Supplied records:
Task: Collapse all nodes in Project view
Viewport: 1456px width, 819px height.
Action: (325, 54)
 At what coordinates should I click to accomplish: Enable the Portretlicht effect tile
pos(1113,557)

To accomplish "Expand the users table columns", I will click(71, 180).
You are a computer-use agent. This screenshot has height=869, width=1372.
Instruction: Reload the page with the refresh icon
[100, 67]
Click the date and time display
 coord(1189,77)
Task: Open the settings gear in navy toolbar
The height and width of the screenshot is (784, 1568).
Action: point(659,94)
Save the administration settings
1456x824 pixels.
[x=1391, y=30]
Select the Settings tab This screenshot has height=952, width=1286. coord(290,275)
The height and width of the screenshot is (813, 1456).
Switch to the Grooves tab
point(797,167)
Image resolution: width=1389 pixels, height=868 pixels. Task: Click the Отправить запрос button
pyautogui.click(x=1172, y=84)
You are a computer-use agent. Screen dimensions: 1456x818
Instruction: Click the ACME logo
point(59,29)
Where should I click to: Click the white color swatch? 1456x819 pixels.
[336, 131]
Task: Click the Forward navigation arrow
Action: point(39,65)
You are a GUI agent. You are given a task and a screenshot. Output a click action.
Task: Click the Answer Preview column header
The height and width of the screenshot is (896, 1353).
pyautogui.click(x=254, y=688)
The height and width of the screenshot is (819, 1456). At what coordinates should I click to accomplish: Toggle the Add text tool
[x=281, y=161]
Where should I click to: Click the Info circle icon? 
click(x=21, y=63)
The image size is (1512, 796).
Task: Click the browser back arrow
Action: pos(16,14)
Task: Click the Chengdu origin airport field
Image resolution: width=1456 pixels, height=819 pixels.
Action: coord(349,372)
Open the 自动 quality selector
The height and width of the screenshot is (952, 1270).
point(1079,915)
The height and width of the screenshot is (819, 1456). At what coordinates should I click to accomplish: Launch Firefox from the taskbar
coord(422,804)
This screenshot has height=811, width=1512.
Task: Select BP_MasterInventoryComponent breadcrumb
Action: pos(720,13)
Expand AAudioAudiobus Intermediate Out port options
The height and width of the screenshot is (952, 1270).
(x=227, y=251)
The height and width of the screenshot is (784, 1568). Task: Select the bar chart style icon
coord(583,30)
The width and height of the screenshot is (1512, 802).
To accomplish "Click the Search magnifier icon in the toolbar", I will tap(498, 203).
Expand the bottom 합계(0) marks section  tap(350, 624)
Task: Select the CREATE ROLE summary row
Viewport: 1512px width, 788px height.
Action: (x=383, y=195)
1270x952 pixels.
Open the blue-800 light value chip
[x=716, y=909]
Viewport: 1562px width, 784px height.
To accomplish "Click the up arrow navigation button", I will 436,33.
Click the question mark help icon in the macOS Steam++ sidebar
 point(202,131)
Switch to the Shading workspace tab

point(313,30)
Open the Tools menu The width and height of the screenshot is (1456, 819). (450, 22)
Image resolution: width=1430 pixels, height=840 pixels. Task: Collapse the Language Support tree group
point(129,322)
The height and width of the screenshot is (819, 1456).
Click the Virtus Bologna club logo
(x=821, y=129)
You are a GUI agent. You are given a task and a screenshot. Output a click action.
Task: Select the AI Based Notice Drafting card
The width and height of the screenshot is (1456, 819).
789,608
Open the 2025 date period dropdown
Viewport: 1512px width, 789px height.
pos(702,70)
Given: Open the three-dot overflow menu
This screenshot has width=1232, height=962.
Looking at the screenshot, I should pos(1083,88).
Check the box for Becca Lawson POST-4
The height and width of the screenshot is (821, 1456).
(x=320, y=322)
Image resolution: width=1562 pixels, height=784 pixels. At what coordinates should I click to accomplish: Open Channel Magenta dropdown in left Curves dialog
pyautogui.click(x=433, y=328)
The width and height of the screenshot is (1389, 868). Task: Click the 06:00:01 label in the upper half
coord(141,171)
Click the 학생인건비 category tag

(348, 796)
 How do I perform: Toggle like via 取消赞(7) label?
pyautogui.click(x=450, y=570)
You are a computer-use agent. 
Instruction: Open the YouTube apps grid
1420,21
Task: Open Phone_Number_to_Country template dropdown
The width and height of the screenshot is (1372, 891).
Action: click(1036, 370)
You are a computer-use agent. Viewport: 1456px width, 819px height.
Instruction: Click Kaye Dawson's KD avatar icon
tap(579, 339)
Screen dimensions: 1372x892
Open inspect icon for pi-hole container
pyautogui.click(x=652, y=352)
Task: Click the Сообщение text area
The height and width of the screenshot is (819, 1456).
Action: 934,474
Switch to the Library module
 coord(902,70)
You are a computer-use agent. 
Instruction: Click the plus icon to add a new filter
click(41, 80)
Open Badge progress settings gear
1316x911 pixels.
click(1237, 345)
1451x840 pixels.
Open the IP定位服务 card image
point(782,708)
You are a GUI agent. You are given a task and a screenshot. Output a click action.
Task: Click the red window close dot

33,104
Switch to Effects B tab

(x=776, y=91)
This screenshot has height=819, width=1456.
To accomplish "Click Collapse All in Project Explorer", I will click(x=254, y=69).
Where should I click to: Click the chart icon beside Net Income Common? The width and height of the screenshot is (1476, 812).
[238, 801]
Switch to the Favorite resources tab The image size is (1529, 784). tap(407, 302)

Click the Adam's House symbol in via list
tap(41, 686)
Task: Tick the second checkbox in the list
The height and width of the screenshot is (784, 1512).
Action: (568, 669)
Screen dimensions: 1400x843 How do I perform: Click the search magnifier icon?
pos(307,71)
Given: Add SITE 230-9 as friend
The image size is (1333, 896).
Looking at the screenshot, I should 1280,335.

Task item: What lines in the material above include "Project"? Copy every one of them.

Task result:
Task: Collapse all nodes in Project view
To accomplish "Click Collapse All in Project Explorer", I will click(x=254, y=69).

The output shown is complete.